→ **Exercise**
Your answer should consist of the lines in the following data that contain "computer".

→ **Data extracts**

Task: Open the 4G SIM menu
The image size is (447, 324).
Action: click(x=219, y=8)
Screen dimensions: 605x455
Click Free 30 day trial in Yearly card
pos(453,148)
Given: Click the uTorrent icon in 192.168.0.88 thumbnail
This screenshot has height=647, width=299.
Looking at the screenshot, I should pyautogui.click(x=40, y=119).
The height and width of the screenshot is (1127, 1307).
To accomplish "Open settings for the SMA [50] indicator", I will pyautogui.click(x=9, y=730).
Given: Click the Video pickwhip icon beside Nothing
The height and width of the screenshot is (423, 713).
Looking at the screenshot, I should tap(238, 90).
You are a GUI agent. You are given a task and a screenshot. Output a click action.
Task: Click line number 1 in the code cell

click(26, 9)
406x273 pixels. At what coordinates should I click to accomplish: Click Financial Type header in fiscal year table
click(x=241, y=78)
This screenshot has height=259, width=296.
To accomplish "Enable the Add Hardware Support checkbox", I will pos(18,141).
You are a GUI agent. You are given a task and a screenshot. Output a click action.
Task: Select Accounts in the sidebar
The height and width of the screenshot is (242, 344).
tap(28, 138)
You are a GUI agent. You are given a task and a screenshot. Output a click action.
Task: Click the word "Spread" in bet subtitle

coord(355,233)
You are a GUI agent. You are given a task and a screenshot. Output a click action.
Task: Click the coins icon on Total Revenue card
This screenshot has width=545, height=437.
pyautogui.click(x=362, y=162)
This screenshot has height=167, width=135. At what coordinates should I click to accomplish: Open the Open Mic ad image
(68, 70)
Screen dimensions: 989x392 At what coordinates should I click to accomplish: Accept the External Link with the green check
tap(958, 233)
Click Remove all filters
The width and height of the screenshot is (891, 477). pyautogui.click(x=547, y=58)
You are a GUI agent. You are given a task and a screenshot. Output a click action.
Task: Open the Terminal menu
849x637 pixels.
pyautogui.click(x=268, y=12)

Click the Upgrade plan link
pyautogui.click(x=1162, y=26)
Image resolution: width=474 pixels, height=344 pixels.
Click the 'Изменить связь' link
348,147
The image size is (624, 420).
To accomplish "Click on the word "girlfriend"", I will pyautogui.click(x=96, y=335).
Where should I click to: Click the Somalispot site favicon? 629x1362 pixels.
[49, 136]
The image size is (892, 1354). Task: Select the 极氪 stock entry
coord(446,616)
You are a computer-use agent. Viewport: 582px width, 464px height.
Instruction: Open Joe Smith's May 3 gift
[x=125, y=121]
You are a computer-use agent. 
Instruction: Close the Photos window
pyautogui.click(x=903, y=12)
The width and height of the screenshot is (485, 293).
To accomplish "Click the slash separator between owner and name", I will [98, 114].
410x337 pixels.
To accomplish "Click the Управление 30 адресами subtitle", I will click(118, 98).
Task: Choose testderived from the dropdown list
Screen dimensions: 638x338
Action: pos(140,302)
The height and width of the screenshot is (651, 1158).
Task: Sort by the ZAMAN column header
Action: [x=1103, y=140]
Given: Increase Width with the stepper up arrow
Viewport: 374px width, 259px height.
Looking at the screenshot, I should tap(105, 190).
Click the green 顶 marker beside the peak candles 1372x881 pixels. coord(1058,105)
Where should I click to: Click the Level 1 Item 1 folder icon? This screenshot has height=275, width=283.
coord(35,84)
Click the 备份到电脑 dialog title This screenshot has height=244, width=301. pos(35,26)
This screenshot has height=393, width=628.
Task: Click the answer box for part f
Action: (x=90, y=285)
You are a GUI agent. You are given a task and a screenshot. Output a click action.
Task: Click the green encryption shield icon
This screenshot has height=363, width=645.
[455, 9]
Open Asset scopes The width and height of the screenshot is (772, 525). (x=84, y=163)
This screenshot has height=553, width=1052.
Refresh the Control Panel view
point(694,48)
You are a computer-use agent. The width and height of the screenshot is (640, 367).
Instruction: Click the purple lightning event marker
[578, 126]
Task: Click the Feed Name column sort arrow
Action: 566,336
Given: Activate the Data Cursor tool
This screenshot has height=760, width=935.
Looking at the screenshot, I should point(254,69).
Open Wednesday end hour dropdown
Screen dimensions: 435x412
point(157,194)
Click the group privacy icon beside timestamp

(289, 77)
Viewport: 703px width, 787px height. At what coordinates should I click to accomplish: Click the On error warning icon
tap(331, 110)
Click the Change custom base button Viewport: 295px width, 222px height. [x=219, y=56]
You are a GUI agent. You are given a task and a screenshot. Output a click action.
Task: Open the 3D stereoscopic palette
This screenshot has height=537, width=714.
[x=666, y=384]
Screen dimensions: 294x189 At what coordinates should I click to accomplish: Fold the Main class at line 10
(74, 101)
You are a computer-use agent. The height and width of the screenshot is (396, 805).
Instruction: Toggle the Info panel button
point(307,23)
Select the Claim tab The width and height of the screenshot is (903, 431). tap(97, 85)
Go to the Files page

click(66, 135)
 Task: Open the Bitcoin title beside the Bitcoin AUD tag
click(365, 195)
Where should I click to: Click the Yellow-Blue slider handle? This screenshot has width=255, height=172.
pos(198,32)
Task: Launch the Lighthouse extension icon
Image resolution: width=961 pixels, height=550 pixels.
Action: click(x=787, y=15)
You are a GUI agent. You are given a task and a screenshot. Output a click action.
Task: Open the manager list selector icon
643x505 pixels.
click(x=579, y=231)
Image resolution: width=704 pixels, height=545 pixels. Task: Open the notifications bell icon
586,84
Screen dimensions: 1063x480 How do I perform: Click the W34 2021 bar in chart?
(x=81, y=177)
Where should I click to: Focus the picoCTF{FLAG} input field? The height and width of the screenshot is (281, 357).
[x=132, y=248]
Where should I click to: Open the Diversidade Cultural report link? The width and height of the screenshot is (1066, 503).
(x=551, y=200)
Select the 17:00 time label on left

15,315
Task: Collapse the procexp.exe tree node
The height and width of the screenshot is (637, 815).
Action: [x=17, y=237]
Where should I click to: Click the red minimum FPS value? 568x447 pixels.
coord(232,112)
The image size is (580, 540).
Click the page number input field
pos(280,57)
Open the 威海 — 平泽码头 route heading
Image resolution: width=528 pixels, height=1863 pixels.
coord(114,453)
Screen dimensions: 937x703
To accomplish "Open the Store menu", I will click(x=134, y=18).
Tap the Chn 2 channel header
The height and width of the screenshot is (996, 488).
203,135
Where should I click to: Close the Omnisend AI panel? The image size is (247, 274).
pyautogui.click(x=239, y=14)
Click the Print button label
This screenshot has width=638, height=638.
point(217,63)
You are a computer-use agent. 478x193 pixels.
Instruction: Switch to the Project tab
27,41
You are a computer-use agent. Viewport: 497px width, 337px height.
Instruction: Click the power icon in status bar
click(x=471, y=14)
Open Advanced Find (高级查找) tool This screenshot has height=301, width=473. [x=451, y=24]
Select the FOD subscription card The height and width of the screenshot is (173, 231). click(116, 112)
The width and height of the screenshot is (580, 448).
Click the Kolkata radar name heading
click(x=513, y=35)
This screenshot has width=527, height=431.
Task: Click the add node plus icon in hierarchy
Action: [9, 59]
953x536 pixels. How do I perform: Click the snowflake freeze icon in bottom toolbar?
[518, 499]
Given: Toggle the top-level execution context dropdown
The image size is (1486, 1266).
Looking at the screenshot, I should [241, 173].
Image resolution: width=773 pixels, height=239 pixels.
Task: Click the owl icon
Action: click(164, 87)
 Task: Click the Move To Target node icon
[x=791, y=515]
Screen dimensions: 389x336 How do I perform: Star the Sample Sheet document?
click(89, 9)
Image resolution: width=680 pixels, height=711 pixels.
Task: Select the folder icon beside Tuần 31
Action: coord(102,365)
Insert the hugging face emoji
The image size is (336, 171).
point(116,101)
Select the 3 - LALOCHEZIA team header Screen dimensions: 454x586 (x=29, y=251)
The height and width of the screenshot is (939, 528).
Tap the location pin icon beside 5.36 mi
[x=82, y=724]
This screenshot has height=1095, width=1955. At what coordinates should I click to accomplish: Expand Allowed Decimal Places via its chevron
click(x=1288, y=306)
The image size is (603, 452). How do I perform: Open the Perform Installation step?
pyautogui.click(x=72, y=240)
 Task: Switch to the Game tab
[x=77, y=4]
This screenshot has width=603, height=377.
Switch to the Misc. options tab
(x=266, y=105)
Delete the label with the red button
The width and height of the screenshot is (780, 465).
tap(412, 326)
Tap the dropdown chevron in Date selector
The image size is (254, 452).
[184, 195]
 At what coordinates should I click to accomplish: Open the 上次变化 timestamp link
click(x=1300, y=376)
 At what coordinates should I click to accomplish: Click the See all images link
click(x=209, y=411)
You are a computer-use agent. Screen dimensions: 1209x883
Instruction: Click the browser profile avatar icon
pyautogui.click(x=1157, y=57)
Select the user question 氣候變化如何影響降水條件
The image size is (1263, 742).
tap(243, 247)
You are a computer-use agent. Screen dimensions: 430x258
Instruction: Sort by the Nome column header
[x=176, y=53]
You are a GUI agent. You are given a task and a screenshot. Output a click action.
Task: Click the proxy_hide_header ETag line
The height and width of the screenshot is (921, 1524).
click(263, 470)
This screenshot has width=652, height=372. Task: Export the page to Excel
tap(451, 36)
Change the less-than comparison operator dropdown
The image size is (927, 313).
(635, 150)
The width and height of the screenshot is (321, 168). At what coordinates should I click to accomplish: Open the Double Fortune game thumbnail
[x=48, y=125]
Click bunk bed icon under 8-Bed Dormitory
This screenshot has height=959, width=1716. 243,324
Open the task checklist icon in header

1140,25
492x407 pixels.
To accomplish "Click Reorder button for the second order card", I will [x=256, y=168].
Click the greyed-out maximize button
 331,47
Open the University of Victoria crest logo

→ **Exercise output**
You are a computer-use agent. Viewport: 582px width, 464px height.
You are a computer-use agent. 
You are a computer-use agent. The width and height of the screenshot is (640, 367).
You are a computer-use agent. The height and width of the screenshot is (396, 805).
You are a computer-use agent. 478x193 pixels.
You are a computer-use agent. Viewport: 497px width, 337px height.
You are a computer-use agent. Screen dimensions: 1209x883
You are a computer-use agent. Screen dimensions: 430x258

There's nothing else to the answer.